Gulkana Airport is a state owned, public use airport located four nautical miles (5 mi, 7 km) northeast of the central business district of Gulkana, in the Copper River Census Area of the U.S. state of Alaska. It is also five miles (8 km) northeast of Glenallen. Scheduled passenger service is subsidized by the Essential Air Service program.

As per Federal Aviation Administration records, the airport had 204 passenger boardings (enplanements) in calendar year 2008, 187 enplanements in 2009, and 141 in 2010. It is included in the National Plan of Integrated Airport Systems for 2011–2015, which categorized it as a general aviation airport.

== Facilities and aircraft ==
Gulkana Airport covers an area of 1,678 acres (679 ha) at an elevation of 1,586 feet (483 m) above mean sea level.
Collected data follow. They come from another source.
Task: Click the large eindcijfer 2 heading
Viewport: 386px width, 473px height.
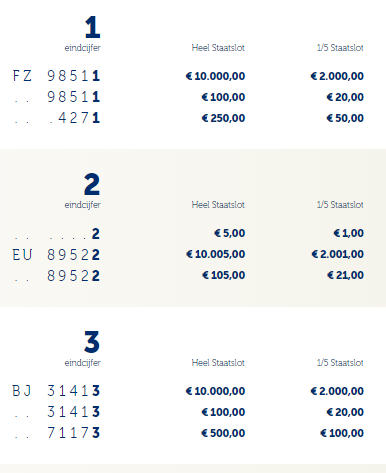Action: (92, 184)
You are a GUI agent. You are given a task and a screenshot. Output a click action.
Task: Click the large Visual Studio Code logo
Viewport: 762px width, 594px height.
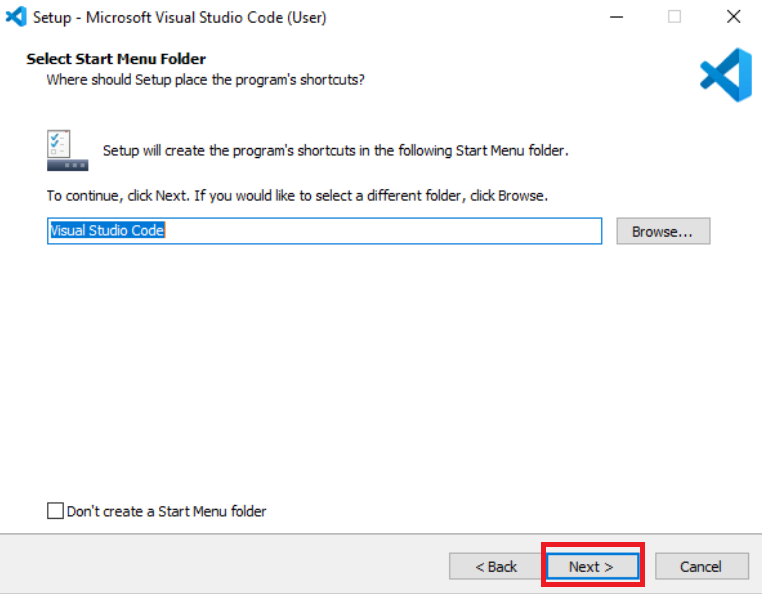725,75
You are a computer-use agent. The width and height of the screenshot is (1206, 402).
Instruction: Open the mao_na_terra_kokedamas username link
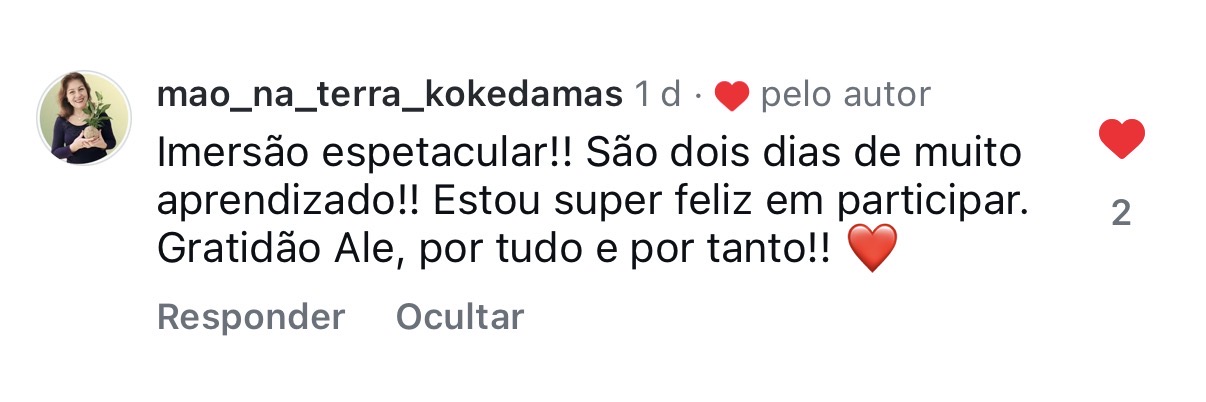point(390,95)
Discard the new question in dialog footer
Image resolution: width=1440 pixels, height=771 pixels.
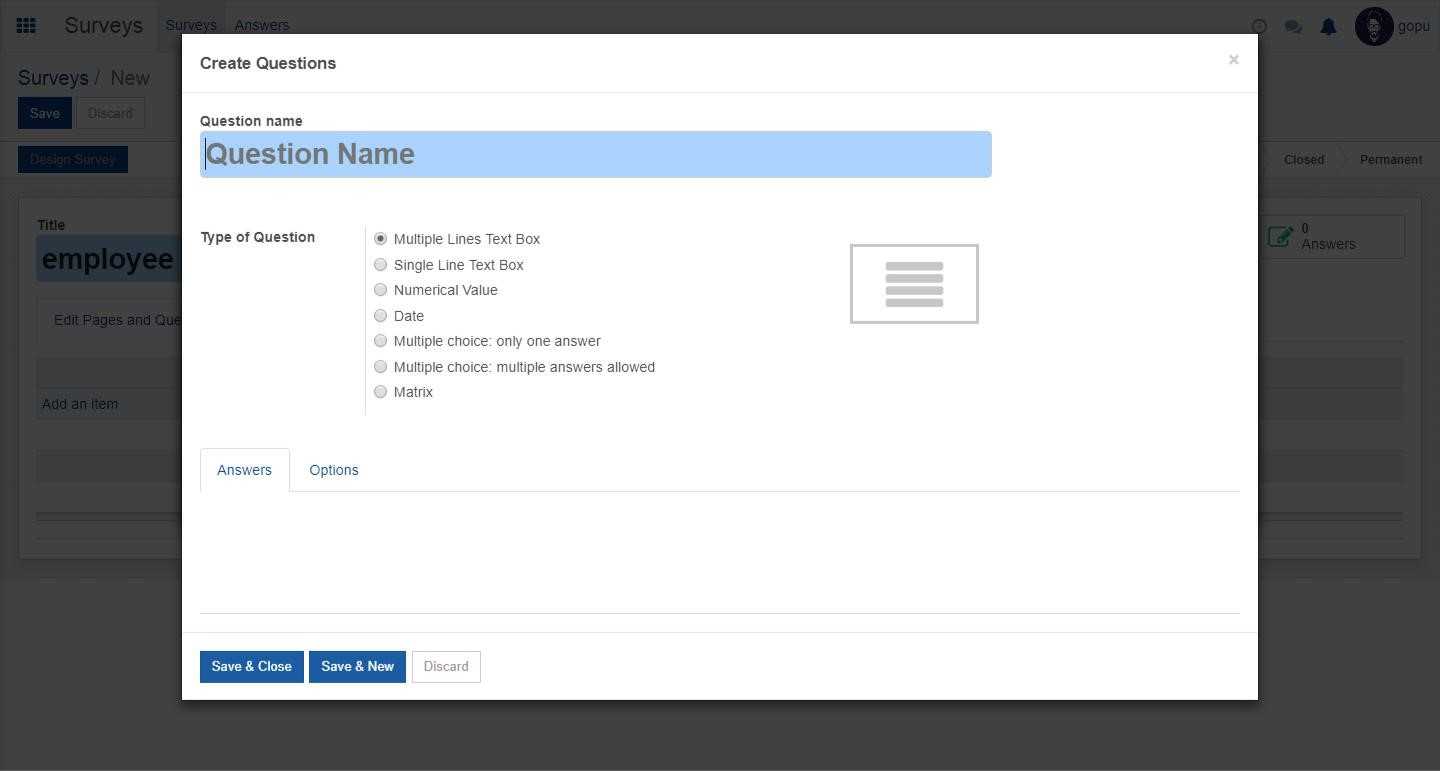click(446, 667)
It has one runway designated 15/33 with an asphalt surface measuring 5,001 by 100 feet (1,524 x 30 m).

For the 12-month period ending December 31, 2006, the airport had 5,122 aircraft operations, an average of 14 per day: 67% general aviation, 19% scheduled commercial, 11% air taxi, and 3% military. At that time there were 13 aircraft based at this airport: 85% single-engine and 15% multi-engine.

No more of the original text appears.